DINOv3

This article provides a detailed guide on deploying Meta’s DINOv3 foundation vision model (released in 2025) on the NVIDIA Jetson Orin platform. It covers model introduction, system requirements, heatmap visualization, and two core application cases including unsupervised video stream segmentation, helping developers get started quickly and understand DINOv3’s visual representation capabilities.

1. Overview

DINOv3 is a Vision Transformer (ViT) model based on self-supervised learning and Gram anchoring technology.

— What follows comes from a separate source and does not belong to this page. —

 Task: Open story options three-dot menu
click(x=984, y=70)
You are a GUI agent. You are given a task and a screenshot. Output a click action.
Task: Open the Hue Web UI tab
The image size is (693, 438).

Compared to previous models such as DINOv2 and MoCo, it offers significant improvements in feature extraction generalization, dense feature quality, and spatial structure understanding. Key parameters and advantages include:

Parameter Size: Available in multiple configurations such as 7B (7 billion parameters) to suit different computational resources.
Training Data: Trained on an ultra-large-scale dataset of 1.7 billion images (e.g., LVD-1689M), covering a wide variety of scenes.
Core Technology: Gram anchoring mechanism enhances inter-feature relationship modeling, addressing the weak local feature issue in traditional ViTs.
Functional Features: Supports multi-task (classification, segmentation, detection), multi-resolution (flexible input sizes), and dense feature extraction (per-patch feature output).
Performance Advantages: Outperforms on classification and segmentation tasks across benchmarks such as ImageNet and COCO.

Method	Advantages	Limitations
MoCo/SimCLR	Simple and efficient, good for instance discrimination	Weak local features
iBOT/BEiT/MAE	Strong at inpainting & dense features	Lacks global consistency
DINOv2	Self-distillation + contrastive learning, strong performance	Dense feature degradation in large models (e.g., ViT-L)
DINOv3	Gram anchoring, large scale, strong dense features	Very high training resource requirements

2. Environment Preparation

Hardware Requirements

Component	Requirement
Device	Jetson Orin (Nano / NX / AGX)
Memory	≥ 8GB (larger models require more)
Storage	≥ 64GB (depends on model size)
GPU	NVIDIA GPU with CUDA support

Software Requirements

Ubuntu 20.04 / 22.04 (JetPack 5.1.1+ recommended)
NVIDIA CUDA toolkit and drivers (included in JetPack)
Docker (optional, for containerized deployment)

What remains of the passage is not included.